C’est triste à avouer ; mais ce frein moral qui la retint n’était le résultat d’aucune formule arithmétique ; bien au contraire, Sissy se l’imposait volontairement en dépit de tout calcul, bien qu’il fût en contradiction directe avec toute table de probabilités qu’eût pu dresser sur de telles données un teneur de livres expérimenté. La jeune fille croyait que son père ne l’avait pas abandonnée ; elle vivait dans l’espoir de le voir revenir, et dans la persuasion qu’il serait plus heureux de savoir qu’elle était restée chez M. Gradgrind.

La déplorable ignorance avec laquelle Jupe s’accrochait à cette pensée consolante, repoussant la certitude, bien autrement consolante et basée sur des chiffres solides, que son père était un vagabond sans cœur, soulevait chez M. Gradgrind une pitié mêlée de surprise.

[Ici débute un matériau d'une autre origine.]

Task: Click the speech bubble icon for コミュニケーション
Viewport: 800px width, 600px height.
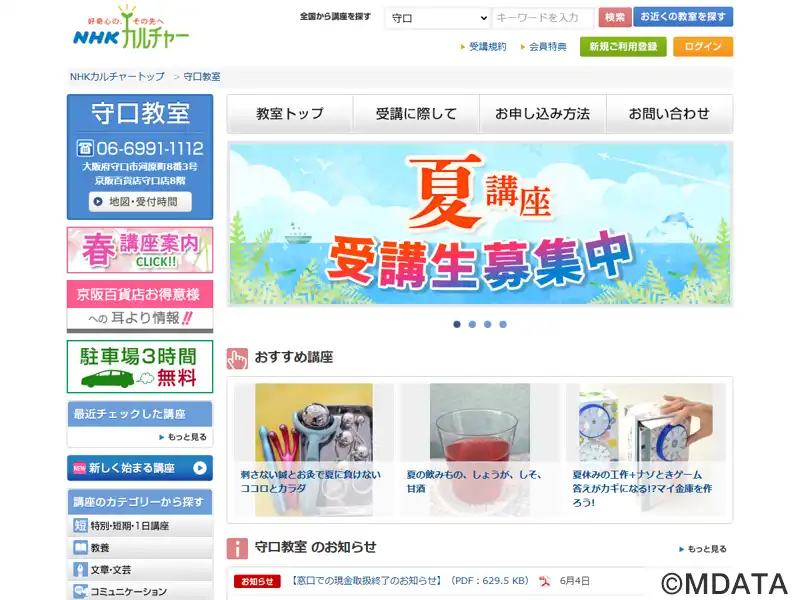Action: [x=81, y=591]
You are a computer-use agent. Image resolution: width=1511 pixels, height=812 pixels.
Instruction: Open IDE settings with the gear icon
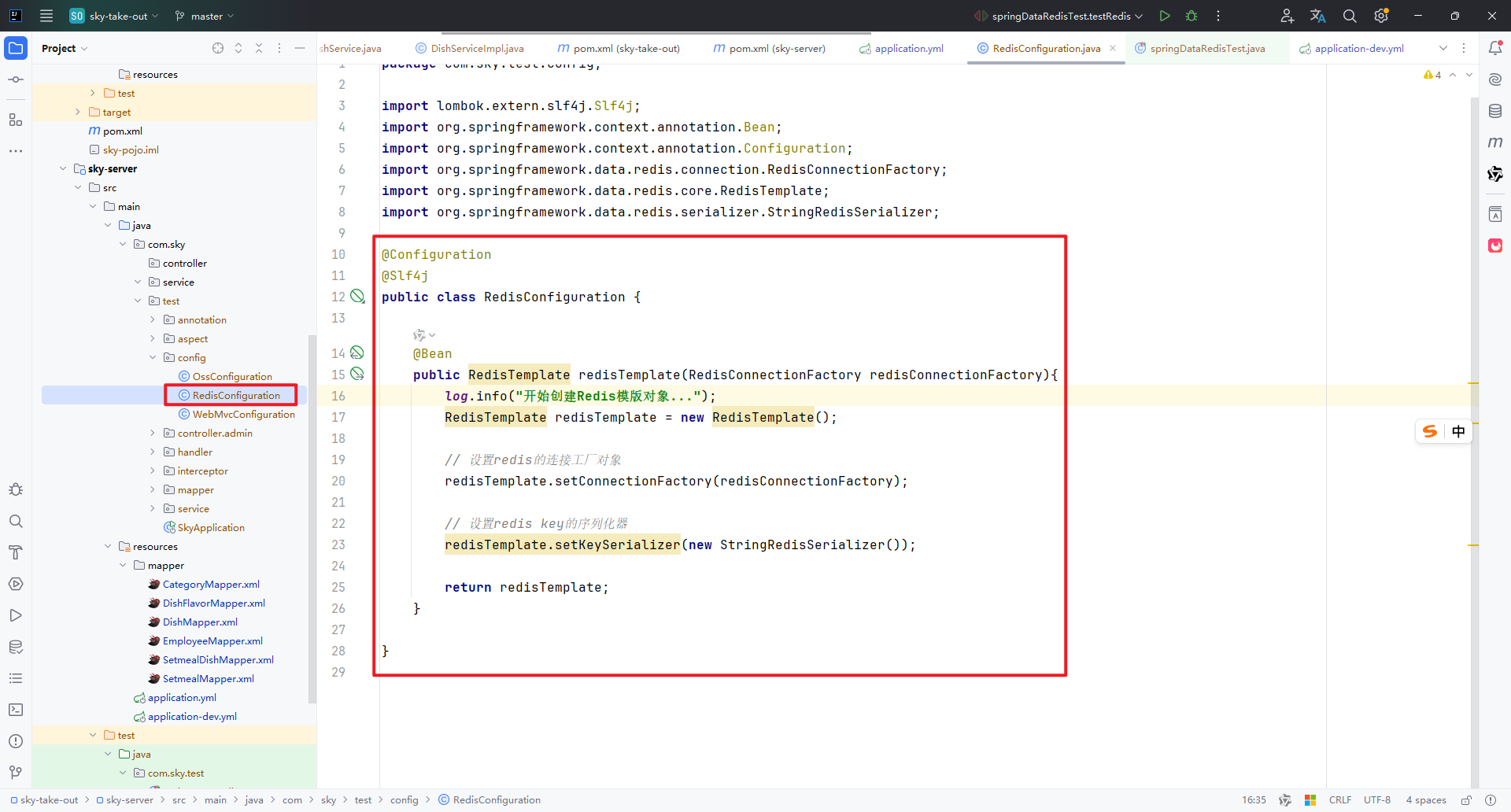pyautogui.click(x=1381, y=16)
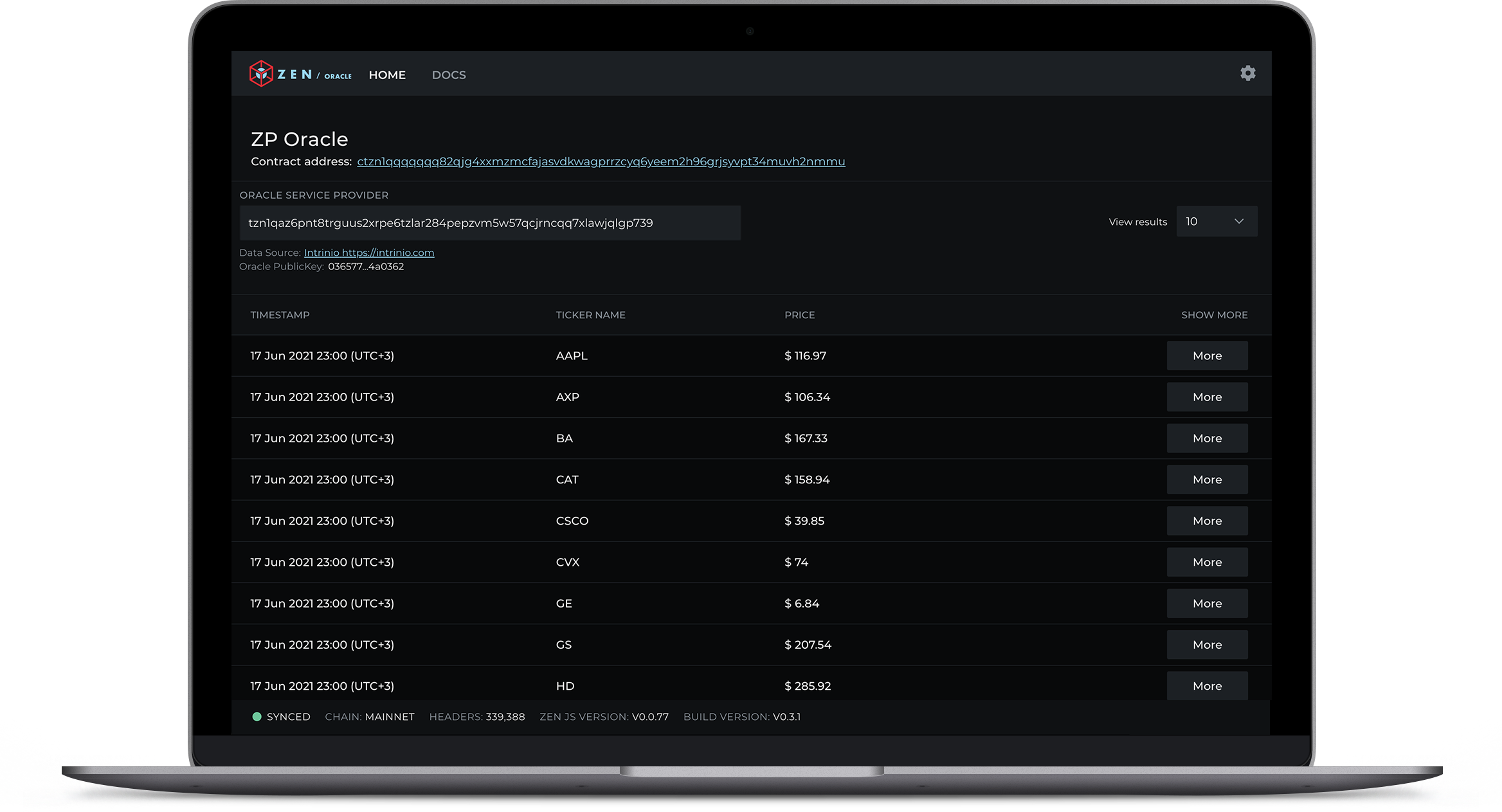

Qu’y faire, cependant ? Mac-Choakumchild déclarait qu’elle avait un crâne épais où il était difficile de faire entrer les chiffres ; que, dès qu’elle avait eu une notion générale de la conformation du globe, elle avait témoigné aussi peu d’intérêt que possible, lorsqu’il s’était agi d’en connaître les mesures exactes ; qu’elle acquérait les dates avec une lenteur déplorable, à moins que, par hasard, elles n’eussent trait à quelque misérable circonstance historique ; qu’elle fondait en larmes lorsqu’on lui demandait d’indiquer de suite (par le procédé mental) ce que coûteraient deux cent quarante-sept bonnets de mousseline, à un franc quarante-cinq centimes chaque ; qu’elle occupait dans l’école la dernière place qu’il était possible d’occuper ; qu’après avoir étudié pendant huit jours les éléments de l’économie politique, elle avait été reprise par une petite commère de trois pieds de haut pour avoir fait à la question : « Quel est le premier principe de cette science ? » l’absurde réponse : « Faire aux autres ce que je voudrais qu’on me fît. »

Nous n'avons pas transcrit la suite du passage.